Document text:
****

The cap-compliant roster for the first day of the season is set.

New Jersey Devils v Toronto Maple Leafs Photo by Mark Blinch/NHLI via Getty Images

To clarify, Dahlström is on SOIR and some of his cap hit will count.

Maple Leafs 2022-2023 opening day roster

Name Number Position
Name Number Position
Mark Giordano 55 D
Jake Muzzin 8 D
TJ Brodie 78 D
Justin Holl 3 D
Morgan Rielly 44 D
Rasmus Sandin 38 D
John Tavares 91 F
Calle Järnkrok 19 F
Alexander Kerfoot 15 F
William Nylander 88 F
Nicolas Aubé-Kubel 96 F
Michael Bunting 58 F
Pierre Engvall 47 F
Mitchell Marner 16 F
Denis Malgin 62 F
Auston Matthews 34 F
Zach Aston-Reese 16 F
David Kämpf 64 F
Matt Murray 30 G
Ilya Samsonov 35 G
Timothy Liljegren 37 D
Jordie Benn 18 D
Carl Dahlström 48 D

This is a roster of 20.

You can click through to the Cap Friendly page and see the updated roster. Of note, the Maple Leafs have exactly 50 SPCs that count against the limit. They actually have 52 in total. The very strong expectation is that some of the players now in the minors will be traded, either for no return or for fewer contracts coming back to balance the team’s needs. This is not an emergency, however, since the Leafs are not in the business of claiming anyone on waivers, and won’t be adding contracts by any means but a trade.

****

Information shown:
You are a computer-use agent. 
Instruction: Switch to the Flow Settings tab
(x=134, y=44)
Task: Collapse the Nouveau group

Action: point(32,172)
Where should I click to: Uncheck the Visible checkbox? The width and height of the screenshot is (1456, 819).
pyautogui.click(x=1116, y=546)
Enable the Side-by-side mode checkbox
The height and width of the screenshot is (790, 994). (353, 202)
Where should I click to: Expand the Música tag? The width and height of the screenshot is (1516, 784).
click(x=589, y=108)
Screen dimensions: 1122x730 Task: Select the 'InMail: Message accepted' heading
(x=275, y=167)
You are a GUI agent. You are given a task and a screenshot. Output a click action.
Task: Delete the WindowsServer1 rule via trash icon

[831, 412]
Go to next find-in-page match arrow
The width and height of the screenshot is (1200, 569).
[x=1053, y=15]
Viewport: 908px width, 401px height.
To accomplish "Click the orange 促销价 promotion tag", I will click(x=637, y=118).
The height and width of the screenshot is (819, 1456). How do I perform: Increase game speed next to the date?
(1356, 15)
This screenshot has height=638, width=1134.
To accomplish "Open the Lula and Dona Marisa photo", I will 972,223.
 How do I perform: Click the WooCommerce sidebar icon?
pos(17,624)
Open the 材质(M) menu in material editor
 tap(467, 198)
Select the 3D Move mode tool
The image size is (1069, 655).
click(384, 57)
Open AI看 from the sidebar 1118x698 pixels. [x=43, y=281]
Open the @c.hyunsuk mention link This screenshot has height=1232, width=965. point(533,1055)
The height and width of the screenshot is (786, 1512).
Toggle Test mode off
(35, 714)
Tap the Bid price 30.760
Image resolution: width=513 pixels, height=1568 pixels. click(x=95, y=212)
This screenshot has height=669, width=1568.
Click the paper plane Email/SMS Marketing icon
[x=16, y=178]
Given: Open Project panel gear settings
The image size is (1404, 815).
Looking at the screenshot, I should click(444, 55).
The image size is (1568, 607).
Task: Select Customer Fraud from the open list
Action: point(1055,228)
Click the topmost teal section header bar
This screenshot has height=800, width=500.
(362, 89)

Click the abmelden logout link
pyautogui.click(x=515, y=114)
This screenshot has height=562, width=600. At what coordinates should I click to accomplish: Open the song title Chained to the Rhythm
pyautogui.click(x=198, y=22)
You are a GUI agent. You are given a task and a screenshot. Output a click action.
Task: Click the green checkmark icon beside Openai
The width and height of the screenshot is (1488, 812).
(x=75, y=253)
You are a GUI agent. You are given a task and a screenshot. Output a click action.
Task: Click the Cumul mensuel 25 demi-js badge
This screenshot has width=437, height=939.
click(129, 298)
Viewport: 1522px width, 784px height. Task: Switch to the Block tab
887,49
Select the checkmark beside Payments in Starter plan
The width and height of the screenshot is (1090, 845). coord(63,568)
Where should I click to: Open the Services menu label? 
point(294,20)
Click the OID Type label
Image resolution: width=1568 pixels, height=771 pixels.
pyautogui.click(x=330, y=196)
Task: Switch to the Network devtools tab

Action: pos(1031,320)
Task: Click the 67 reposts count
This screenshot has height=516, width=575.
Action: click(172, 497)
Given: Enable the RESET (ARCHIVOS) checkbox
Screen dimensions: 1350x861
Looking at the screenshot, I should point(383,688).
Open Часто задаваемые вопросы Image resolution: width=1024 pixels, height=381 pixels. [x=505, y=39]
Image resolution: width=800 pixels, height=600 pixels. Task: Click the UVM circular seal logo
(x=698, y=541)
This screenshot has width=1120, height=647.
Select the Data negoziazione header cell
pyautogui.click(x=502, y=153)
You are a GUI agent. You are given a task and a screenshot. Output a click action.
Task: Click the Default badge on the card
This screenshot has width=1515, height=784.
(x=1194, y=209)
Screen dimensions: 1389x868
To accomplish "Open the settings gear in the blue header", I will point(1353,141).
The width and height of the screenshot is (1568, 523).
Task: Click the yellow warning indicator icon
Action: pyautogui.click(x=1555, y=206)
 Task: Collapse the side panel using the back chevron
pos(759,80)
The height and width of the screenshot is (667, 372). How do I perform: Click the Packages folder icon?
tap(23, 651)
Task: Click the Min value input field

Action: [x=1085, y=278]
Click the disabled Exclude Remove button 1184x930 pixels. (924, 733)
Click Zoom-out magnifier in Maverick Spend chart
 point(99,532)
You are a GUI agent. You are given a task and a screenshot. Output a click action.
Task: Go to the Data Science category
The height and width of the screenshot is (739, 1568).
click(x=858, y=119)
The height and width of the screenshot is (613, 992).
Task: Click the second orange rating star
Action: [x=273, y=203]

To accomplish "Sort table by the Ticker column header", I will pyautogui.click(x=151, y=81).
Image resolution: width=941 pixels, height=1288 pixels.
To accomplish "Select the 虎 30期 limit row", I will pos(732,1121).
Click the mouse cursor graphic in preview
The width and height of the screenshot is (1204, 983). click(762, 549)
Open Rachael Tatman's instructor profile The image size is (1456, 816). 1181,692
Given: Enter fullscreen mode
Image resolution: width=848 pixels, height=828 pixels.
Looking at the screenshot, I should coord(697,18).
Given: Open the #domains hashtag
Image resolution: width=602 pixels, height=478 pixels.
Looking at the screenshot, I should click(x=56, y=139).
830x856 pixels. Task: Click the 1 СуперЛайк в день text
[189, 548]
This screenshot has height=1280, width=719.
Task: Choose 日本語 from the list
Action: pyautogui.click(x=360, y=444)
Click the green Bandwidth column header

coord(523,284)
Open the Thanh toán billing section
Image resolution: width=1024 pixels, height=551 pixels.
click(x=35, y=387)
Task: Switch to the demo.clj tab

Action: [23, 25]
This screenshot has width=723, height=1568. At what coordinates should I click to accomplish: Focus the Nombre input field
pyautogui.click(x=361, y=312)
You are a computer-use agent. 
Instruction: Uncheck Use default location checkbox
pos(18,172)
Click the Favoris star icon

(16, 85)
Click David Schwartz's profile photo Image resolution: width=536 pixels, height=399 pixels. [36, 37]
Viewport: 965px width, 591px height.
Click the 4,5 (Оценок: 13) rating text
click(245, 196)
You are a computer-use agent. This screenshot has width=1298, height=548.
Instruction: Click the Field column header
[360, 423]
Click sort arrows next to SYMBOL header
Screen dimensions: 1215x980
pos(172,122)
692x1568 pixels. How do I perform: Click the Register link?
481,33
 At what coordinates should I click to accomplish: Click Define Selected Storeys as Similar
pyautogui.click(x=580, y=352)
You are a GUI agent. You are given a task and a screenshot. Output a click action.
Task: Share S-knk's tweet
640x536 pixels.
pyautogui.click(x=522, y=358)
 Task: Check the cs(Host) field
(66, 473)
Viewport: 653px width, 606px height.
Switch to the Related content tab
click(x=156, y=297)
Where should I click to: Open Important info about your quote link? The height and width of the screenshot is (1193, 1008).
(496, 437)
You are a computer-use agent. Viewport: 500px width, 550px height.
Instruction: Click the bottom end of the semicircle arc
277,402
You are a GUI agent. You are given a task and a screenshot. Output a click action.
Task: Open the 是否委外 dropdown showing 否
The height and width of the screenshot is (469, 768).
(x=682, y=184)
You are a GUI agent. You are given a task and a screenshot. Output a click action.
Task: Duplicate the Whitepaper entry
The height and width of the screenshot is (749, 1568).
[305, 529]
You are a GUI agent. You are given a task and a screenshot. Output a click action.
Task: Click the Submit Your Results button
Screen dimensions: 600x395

****

Task description: Continue the article on the Maple Leafs' 2022-2023 opening day roster, picking up after its final sentence. The data isn't required for this.

Answer below:
What remains a bit of mystery is will John Tavares play on Wednesday. The procedure if he does not is the following:

The team will play with the other 19 healthy players, or 11 F and 7 D. Once that happens, and should Tavares remain injured, they are in what is called a “roster emergency” and can recall one player who has a cap hit of less than $850,000 to fill in. The only player on an NHL contract in the AHL who has a cap hit higher than that is Wayne Simmonds. Every other person on the minors roster qualifies as an emergency exception recall. A player recalled in this way does not count against the salary cap, but they must leave as soon as the injured player returns to action.

This is the process that the Leafs will have to use to manage their roster under the current makeup. When Timothy Liljegren returns, some other, more permanent change will have to take place unless the Leafs are blessed with injuries again.

This is a risky process, but works well — the Maple Leafs have not invented this, nor are they the only team to use it. It works, that is, right up until too many players are injured or a goalie goes down, and you find yourself playing with an EBUG as a backup for a game.

From now until Liljegren’s return, this is the roster, and if that sounds like it means the players on it and the players in the minors are not done fighting for roster spots, well that’s true. Every coach’s dream is a team that is never complacent, and here it is.